::: TEXT EXTRACT
# Feeling like school is pointless



## andrew141 (Aug 19, 2016)

Currently enrolled in CC, first semester, and I feel like it is pointless, I have a B in English and Art, and a C in PreCalculus. I just get unmotivated because I feel like I am wasting my time there, and all the assignments are pointless, but I do them nonetheless. I don't know what to do, im interested in going into something with computers, but I don't want to go to university as I feel like it's a waste of money, so I'm looking more for a trade. Anyways just looking for some advice.


----------



## rockyraccoon (Dec 13, 2010)

Have you considered a technology school that offers a program in computers? I mean not like a university but maybe a course that lasts like 6 months or something? Maybe something that offers a certificate or a program?


----------



## andrew141 (Aug 19, 2016)

rockyraccoon said:


> Have you considered a technology school that offers a program in computers? I mean not like a university but maybe a course that lasts like 6 months or something? Maybe something that offers a certificate or a program?


I've seen some stuff online but haven't really looked into it. Might look into it as I see that certificates are getting people jobs rather than degrees, but not really sure.


----------



## Serenixity (Nov 13, 2016)
::::::
::: MATERIAL
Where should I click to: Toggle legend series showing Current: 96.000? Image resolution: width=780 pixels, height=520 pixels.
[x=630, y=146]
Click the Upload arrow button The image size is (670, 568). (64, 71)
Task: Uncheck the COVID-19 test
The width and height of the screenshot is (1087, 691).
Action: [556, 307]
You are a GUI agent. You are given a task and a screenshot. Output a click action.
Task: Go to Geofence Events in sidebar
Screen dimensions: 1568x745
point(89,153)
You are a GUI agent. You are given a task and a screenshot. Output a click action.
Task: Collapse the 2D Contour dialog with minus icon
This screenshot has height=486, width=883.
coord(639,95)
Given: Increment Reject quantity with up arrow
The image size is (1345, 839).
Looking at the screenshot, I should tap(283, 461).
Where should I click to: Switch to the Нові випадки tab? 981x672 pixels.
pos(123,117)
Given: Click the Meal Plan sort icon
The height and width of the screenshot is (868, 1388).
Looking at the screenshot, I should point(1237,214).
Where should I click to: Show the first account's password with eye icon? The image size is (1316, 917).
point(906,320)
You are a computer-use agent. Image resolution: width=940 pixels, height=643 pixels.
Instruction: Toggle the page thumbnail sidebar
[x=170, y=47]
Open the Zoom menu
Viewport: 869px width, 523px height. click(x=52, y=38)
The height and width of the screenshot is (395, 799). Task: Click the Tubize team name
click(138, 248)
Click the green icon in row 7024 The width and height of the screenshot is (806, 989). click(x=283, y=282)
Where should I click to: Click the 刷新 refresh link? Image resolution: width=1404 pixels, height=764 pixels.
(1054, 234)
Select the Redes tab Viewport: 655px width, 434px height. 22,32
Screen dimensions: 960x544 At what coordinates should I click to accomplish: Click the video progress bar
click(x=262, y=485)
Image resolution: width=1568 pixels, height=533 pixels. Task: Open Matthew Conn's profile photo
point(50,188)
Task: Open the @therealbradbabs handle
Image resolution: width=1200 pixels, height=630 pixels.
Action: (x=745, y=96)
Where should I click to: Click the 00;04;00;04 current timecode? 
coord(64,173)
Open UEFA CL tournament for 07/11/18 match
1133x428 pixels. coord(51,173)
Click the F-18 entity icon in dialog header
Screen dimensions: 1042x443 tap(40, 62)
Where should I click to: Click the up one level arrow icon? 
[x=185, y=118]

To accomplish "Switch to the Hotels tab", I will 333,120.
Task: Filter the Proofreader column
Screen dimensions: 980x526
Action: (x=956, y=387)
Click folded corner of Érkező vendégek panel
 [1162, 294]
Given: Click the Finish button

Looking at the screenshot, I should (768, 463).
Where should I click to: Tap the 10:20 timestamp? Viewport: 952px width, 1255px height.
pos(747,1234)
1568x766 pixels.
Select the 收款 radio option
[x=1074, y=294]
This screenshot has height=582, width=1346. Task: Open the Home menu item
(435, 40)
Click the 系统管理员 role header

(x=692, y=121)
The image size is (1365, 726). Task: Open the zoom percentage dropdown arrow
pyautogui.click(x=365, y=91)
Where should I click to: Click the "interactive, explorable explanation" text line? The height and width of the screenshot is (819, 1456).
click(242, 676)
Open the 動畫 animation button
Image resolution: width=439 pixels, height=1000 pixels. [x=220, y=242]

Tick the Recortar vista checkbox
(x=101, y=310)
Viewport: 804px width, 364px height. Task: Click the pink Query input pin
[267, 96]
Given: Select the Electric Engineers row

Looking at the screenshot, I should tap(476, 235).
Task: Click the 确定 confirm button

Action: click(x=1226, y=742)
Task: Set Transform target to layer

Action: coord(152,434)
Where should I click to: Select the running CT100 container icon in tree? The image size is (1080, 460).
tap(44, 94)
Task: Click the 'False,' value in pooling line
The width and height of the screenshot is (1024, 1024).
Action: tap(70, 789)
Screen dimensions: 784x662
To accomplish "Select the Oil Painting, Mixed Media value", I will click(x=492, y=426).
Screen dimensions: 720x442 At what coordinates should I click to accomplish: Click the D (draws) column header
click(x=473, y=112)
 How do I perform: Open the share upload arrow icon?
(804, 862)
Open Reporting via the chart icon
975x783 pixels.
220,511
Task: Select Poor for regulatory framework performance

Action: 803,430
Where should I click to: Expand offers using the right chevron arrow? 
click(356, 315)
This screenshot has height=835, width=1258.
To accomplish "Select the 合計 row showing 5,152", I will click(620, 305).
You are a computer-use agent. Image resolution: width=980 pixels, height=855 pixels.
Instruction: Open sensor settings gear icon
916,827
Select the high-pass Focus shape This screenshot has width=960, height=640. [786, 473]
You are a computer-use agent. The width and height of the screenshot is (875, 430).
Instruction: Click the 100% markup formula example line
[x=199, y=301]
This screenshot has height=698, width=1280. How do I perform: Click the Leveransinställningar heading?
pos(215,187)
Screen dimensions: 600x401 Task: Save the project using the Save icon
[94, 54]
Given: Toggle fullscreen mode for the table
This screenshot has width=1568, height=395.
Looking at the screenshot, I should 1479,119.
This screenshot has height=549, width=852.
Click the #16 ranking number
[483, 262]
::::::
REQUIREMENTS:
**A.** Transcribe the passage of the thread about school feeling pointless between "# Feeling like" and "for some advice.", inclusive.
**B.** Go on with the thread about school feeling pointless, picking up right after the last line shown.

ANSWERS PROVIDED:
**A.**
# Feeling like school is pointless



## andrew141 (Aug 19, 2016)

Currently enrolled in CC, first semester, and I feel like it is pointless, I have a B in English and Art, and a C in PreCalculus. I just get unmotivated because I feel like I am wasting my time there, and all the assignments are pointless, but I do them nonetheless. I don't know what to do, im interested in going into something with computers, but I don't want to go to university as I feel like it's a waste of money, so I'm looking more for a trade. Anyways just looking for some advice.

**B.**
There are companies that offer paid for courses for their employees or future employees. My friend does that for nursing because she didn't feel like university was worth it either and I know that there are ones for computer science. You could look into those but I'm not sure what they're called so you'd have to look into it yourself, sorry, but hope that helps!


----------



## andrew141 (Aug 19, 2016)

Serenixity said:


> There are companies that offer paid for courses for their employees or future employees. My friend does that for nursing because she didn't feel like university was worth it either and I know that there are ones for computer science. You could look into those but I'm not sure what they're called so you'd have to look into it yourself, sorry, but hope that helps!


I'll have to look into that lol, sounds too good to be true :3

Sent from my iPhone using Tapatalk


----------



## Serenixity (Nov 13, 2016)

Haha, I think the only downside (if there is one) is that it's usually done under a contract so you should probably look into that part of it too but good luck!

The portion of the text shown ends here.